Understanding and faith will determine your instinct. You come to a place where you will understand that you, Jack, will die. It may be walking into a hord of the dead. It may be by the living. It may be tomorrow or during old age. You're instincts and thoughts will be predicated not just on a thought, but a belief and an understanding that you are going to die. So, when 50 of them beat down that door they will they evoke an acceptance and understanding of your connection to them. This understanding leaves no room for fear. For the room that fear occupies is not filled with anything. Just dead space. When one fills that void with the understanding that they are undoubtedly going to die the acceptance allows room for potential and capability. There will be no fear of failing. Because hey... what's the worst that could happen?
And faith?
In the light not a darkness inside of you. You can't have delusions about what you can control and what you cannot, but you cannot fear your capabilities. You must have faith in them. To believe you can't walk through a door is to close every door that lies beyond that one door. There is true capability in each of us. That is our light. Fear blackens our light and clouds our thoughts with perceived incapability. That is not real. You have capacity. You have capability. Put you're faith in them.

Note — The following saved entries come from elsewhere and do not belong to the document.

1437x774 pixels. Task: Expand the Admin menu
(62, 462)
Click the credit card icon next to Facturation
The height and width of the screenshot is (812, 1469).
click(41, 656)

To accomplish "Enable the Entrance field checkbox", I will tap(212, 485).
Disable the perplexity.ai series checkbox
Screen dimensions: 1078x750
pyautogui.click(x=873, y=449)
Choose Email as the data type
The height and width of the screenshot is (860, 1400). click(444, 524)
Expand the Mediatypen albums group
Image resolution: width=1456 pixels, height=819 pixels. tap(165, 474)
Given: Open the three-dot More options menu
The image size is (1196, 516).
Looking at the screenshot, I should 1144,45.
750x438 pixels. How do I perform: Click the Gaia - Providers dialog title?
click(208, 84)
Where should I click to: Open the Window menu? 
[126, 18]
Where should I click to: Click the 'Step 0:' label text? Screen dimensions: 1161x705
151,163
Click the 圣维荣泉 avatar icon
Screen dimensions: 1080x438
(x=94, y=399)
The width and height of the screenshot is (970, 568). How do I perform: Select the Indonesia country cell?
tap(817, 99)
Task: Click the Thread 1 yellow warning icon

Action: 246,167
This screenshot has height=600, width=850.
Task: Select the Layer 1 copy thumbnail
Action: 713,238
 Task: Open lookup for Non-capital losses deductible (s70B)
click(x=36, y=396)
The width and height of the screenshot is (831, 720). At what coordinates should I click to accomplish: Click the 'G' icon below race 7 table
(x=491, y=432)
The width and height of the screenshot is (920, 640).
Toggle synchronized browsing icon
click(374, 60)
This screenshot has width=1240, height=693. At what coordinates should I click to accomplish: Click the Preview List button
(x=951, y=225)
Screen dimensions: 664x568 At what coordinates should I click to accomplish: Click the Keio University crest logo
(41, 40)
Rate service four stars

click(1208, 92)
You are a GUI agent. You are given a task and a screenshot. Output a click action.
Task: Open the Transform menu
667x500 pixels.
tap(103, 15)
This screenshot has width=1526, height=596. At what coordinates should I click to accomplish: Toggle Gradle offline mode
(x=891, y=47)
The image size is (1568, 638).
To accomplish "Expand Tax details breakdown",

You mean I have to just believe I can do it?
It can't be superficial. Blind faith is to put your life in the hands of something that will come to control and dictate you. There are the earthly capabilities of you have that thirst for you faith. You think you can't walk out that door and lodge a knife into the skull of another person you are wrong. You can and will. Then there is faith in your capacities that lie beyond earthly understanding and more in you connection with something spiritual. There will come a time when having faith in your capabilities will mean understanding their limits... and getting the hell out of dodge. The understanding and the belief must be real.
How do I.
I pause. I can't grasp it all. I swallow and the stink shoots up my nose as I inhale. You'll never, ever be able to...
How do I get there?
You are there already, but the fear creates a veil blocking your vision. It blocks your understanding and faith. We must dispense with your fear and your darkness. Pick up that hammer and that gasoline. We're going to burn this place down.